Whoa! The End of the Night by John D. MacDonald grabbed me from the first page and didn’t let go until the last of its 219 pages. What makes that so amazing is, I knew how the story ended from page one. Plus, this book was published in 1960 yet it felt totally relevant to 2010. I’m in awe. And talk about prolific…MacDonald wrote over 500 short stories and 78 books in 40 years! Man, how inspirational is that?
Here’s the blurb from the back cover:
“WHO WERE THEY? WHERE DID THEY COME FROM?
WHY DID THEY DO IT? WHO WERE THEIR VICTIMS?
Four drug-crazed young sadists–a world of damage. Driven by random, violent lusts they could barely articulate and understand, they embarked on a cross-country terror spree that left a trail of victims in its wake. The line between mischief and madness is a thin one–a trap that waits for innocent and helpless strangers…”

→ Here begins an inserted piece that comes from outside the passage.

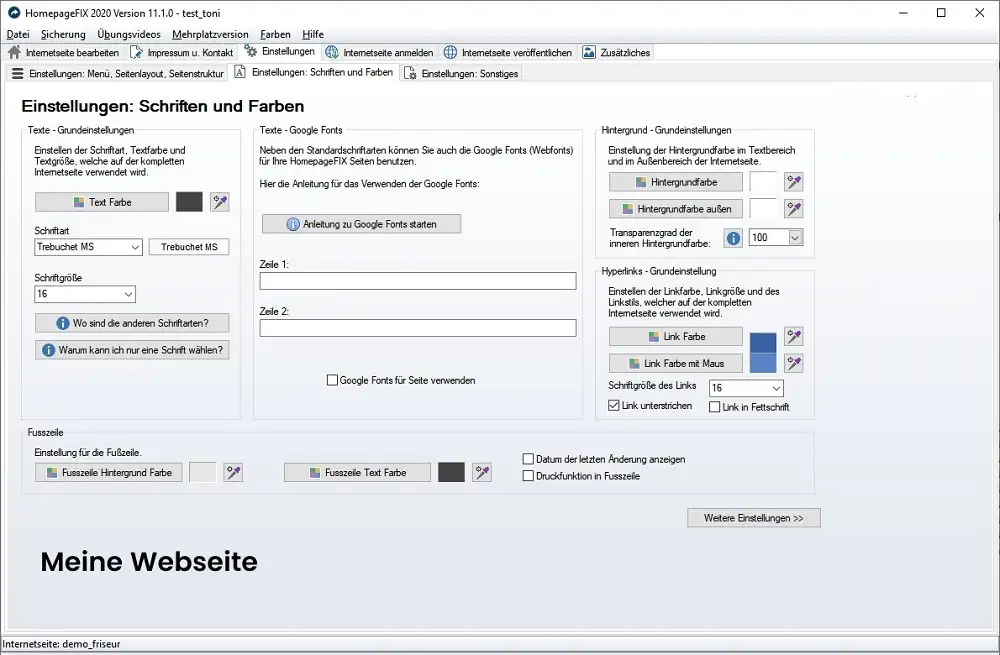
Task: Click the Weitere Einstellungen button
Action: [x=753, y=517]
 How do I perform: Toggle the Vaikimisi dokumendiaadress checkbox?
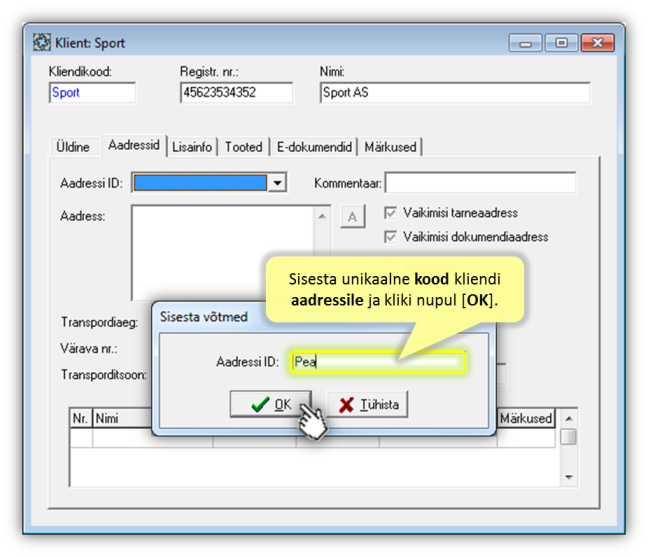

From the perspective of a reader who loves true crime, crime thrillers, and even a few mysteries, The End of the Night not only satisfied my hunger but whet my appetite for more. The first five pages told me the end of the story but knowing the outcome only made me want the whole story. I had tons of questions so I turned the page to uncover the answers.
What MacDonald did so skillfully with this book was dig deeper than any crime thriller I’ve read to date. He brought up issues and questions and dilemmas I think about all the time. How many have not questioned the seeming randomness of tragic events? Asked why those events happened? Or asked how someone became a “monster” capable of such acts of pure “evil”? I daresay very few because humans by nature want everything to make sense. For there to be an easily explained motive. Eww! Lots to mull over.
Excuse me while I gush a bit and share a few passages that really made my wheels kick into overdrive. The first two are from the defense attorney’s memorandum in reference to Kirby Stassen’s parents who are unable to accept their son’s involvement in the terrible crimes of which he’s accused.
All their lives, they have been conscious of a great gulf between the mass of decent folk and that sick, savage, dangerous minority known as criminals. Thus they cannot comprehend that their son…has leaped the unbridgeable gulf (p. 9).
Their error lies in their inability to see how easy it is to step across that gulf. Perhaps, in maturity, when ethical patterns are firmly established, one cannot cross that gulf. But in youth, in the traditional years of rebellion, it is not a gulf. It is an imperceptible scratch in the dust. To the youth it is arbitrary and meaningless. To society it is a life and death division (p. 9).
How right on are those? I mean, when we’re young, how many of us truly comprehend the big picture? The long arm of consequences? Don’t many teenagers operate within the parameters of a “Nothing’s gonna happen to me!” mentality? Hmm, something to think about.
This next quote is from Kirby Stassen’s diary in which he contemplates his immortality.
Isn’t three hundred years a vast span of time? It is one ten millionth of the estimated life span of the planet to date. Or it is the same ratio as is three seconds to one full year. And on the same scale, my life span has been one quarter of one second (p. 135).
That is one of the best examinations of time I’ve come across in fiction. To me, it really spotlights how little we have on Earth and how much is often spent on menial or trivial tasks. Reading Kirby’s thoughts on time and mortality also reminded me how insignificant our lives can be if we do nothing substantial with our time.
Now, from an ever-evolving and constantly learning writer’s perspective – I wanna do what he did. I loved, loved, loved the way he used multiple points-of-view and even a letter, which is the first five pages of the book, to tell the story in reverse chronological order. However, the last chapter did move forward in time to give me a bit more closure. MacDonald’s descriptions and characters were so vivid…they seduced me into turning the page and the next and the next until I’d finished the book in one sitting. No info dumps in sight, yay! And even knowing how the story ended didn’t keep me from hoping things might turn out differently.
Honestly, I can’t wait to read this book again and dissect it for all its tools of the trade from a master storyteller.
One of the book’s themes centered around mind-altering drugs. Do you believe criminals who commit felonious acts under the influence are any less responsible for those crimes?